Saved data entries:
-- Begin --
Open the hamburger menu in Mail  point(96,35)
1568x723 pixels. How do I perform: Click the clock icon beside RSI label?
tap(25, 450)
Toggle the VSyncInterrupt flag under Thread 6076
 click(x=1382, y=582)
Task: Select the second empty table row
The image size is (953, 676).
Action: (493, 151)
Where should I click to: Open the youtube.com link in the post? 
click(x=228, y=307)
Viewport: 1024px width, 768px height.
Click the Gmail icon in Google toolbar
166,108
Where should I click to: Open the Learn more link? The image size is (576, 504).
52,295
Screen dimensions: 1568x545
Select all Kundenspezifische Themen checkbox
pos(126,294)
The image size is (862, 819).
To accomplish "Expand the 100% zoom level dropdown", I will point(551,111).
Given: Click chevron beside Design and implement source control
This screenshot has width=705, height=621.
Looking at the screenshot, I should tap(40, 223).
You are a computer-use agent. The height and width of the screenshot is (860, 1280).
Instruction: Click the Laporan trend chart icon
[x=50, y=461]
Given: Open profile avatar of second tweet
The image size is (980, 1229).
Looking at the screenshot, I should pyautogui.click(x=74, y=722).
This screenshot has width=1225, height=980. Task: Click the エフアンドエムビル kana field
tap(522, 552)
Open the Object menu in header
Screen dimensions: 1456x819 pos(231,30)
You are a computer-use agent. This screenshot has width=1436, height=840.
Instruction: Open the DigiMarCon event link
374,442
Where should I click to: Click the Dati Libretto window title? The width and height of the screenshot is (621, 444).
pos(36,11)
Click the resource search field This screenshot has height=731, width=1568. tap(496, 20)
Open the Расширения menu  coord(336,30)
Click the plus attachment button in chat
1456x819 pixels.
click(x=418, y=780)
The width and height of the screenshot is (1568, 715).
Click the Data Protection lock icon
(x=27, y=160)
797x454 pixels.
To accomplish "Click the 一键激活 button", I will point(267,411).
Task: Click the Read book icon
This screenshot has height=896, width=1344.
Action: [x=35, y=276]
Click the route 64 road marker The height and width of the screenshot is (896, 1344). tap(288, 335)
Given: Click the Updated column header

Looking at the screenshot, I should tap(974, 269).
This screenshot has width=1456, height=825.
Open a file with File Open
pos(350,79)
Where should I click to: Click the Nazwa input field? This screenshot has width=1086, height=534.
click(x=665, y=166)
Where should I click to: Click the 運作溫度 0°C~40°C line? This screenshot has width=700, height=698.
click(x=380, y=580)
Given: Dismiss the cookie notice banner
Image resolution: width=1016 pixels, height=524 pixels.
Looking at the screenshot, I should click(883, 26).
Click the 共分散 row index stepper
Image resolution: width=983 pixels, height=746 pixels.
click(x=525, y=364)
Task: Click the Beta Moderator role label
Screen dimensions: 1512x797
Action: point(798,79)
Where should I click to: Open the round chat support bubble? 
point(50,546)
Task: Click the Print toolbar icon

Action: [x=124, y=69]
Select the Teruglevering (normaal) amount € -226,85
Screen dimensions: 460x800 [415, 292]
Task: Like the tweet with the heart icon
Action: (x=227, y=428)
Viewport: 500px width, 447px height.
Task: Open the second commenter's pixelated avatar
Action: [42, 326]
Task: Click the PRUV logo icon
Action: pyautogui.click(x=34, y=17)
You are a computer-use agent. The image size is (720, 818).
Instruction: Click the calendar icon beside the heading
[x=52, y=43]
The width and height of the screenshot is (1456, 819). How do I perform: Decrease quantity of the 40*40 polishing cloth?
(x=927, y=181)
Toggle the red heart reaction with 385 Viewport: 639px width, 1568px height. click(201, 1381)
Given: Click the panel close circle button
-- End --
**Task directions**.
Tally the lines of the records that contain the string "toolbar", treating case as significant, and give only the number.

**Correct output**.
2